A new data breach affecting Algerian government systems has surfaced on the dark web and social media. The threat actor Solomon Staff claims to have maintained access for over 6 months inside Algeria’s critical GOV.dz IT infrastructure, collecting terabytes of data in the process.
They are now starting to leak portions of the data, beginning with citizen records from the Tindouf and Béchar regions.
According to the actor’s posts on dark web forum and X, the data set includes:
- Full names
- Dates of birth
- Father and mother names
- National Identification Numbers (NIN)
- Phone numbers
- Emails
- Residential addresses
- Business names
- Commercial register details
- And more
Shared samples already reveal identification documents, driver’s licenses, and vehicle registrations — with clear personal information exposed.
The actor further claims that many of the exposed individuals are members of the Polisario Front — escalating the political sensitivity of the breach. They also state that they possess a larger dump covering citizens across Algeria, to be released in future waves.

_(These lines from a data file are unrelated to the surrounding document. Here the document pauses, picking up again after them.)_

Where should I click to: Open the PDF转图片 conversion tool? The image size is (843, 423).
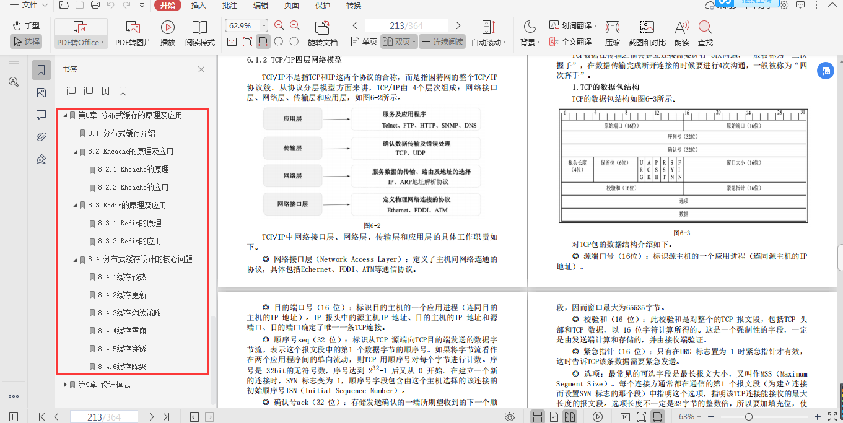click(133, 32)
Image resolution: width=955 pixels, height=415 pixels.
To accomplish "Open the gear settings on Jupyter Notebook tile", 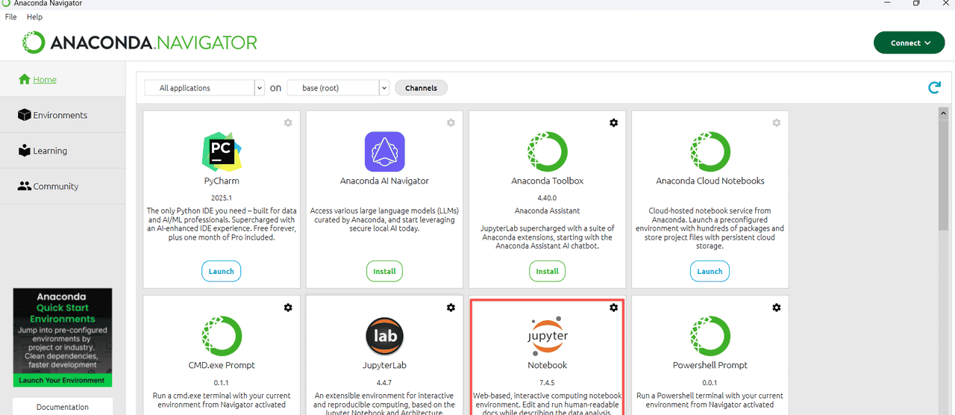I will 613,308.
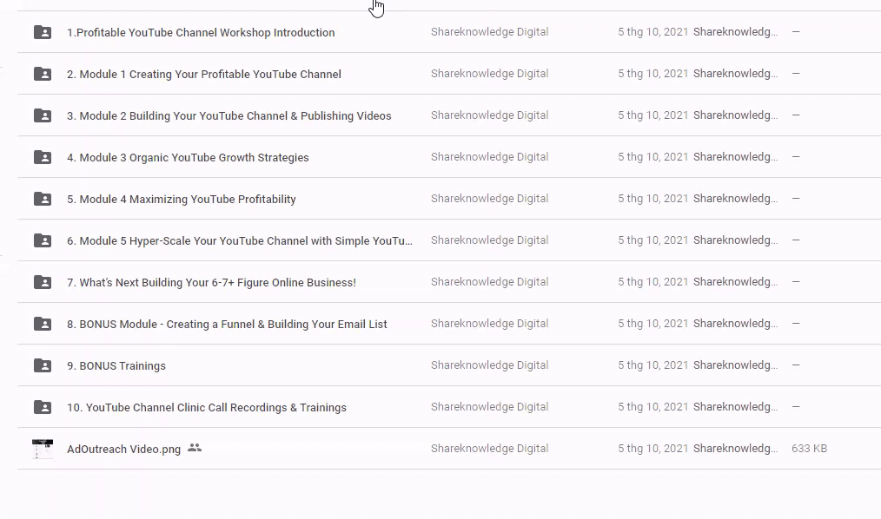This screenshot has height=519, width=881.
Task: Click shared people icon next to AdOutreach Video.png
Action: [x=195, y=449]
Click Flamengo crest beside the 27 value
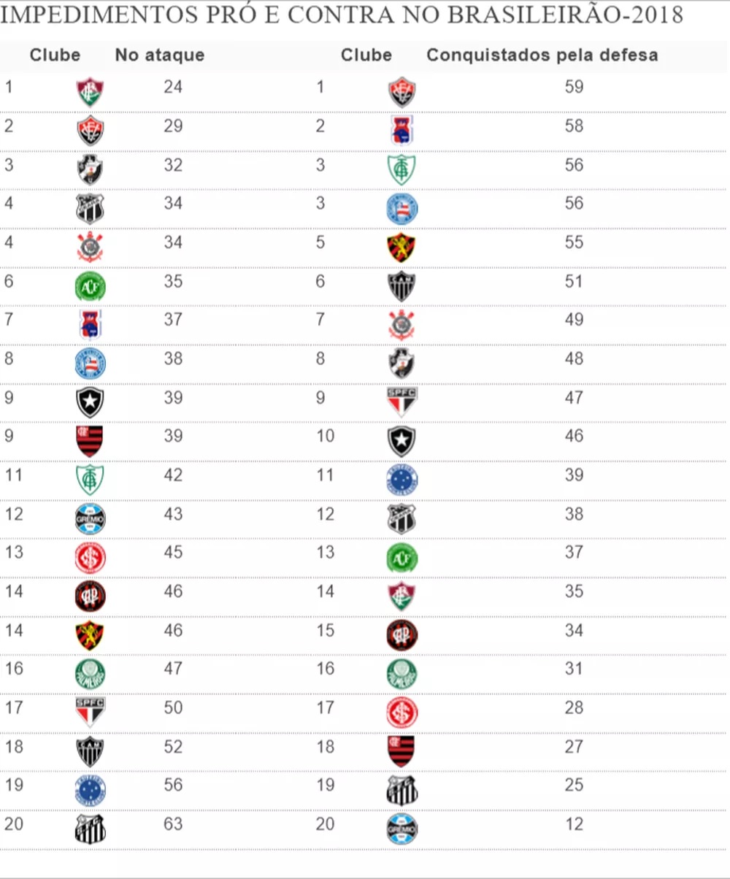Viewport: 730px width, 879px height. (402, 751)
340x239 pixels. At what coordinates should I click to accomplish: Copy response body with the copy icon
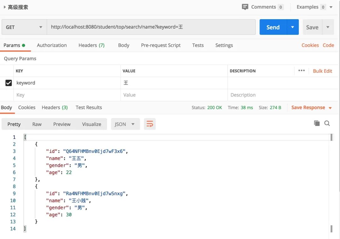coord(317,123)
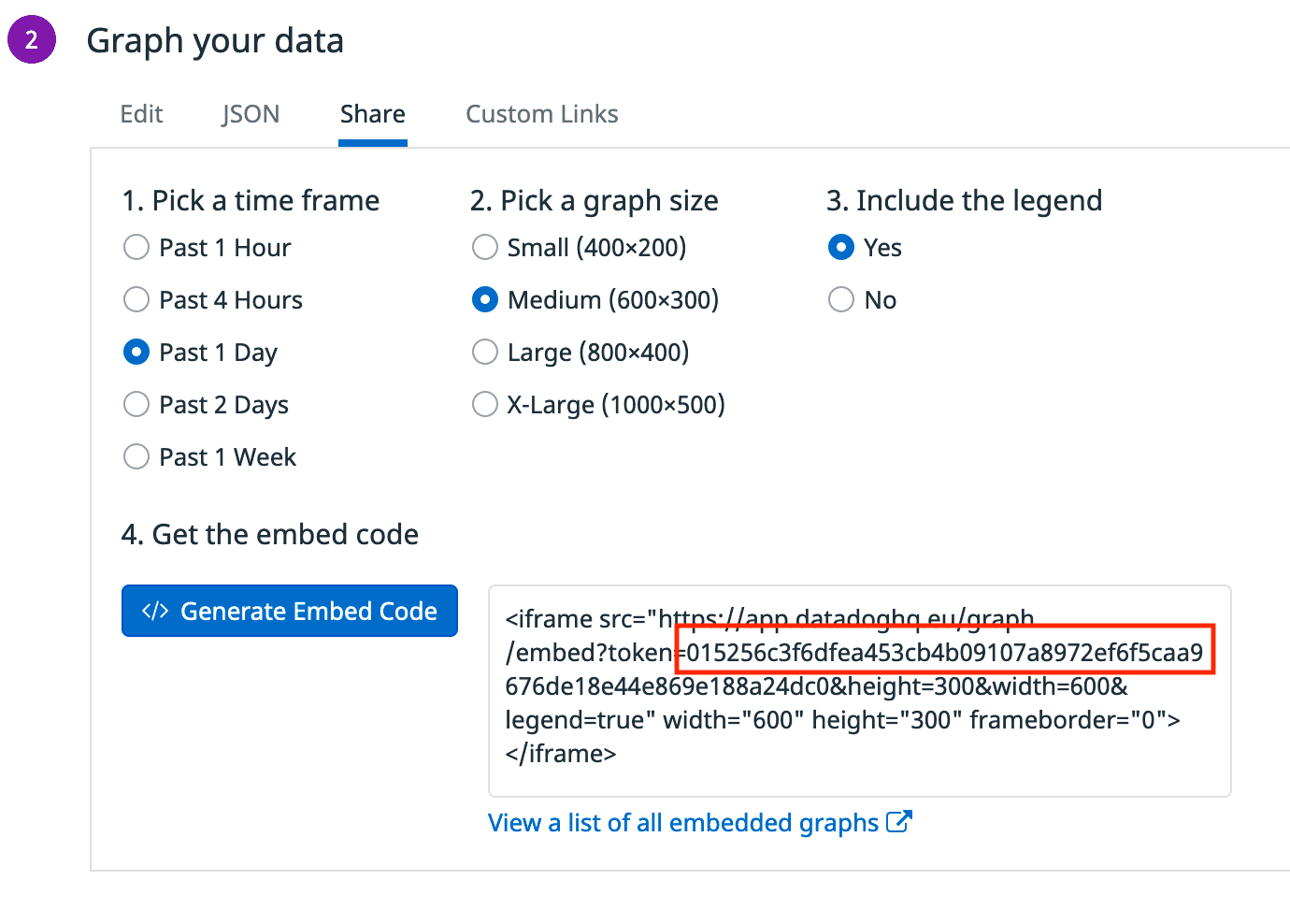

This is a highly concerning incident — not only due to the long-term access maintained inside Algeria’s government systems, but also because of the sensitive nature of the leaked records.
With personal data already circulating online, affected individuals — especially those linked to contested groups — may face heightened risk of targeting or surveillance.
Algerian authorities need to act quickly to assess how such persistent access was maintained, secure their infrastructure, and mitigate further data exposure.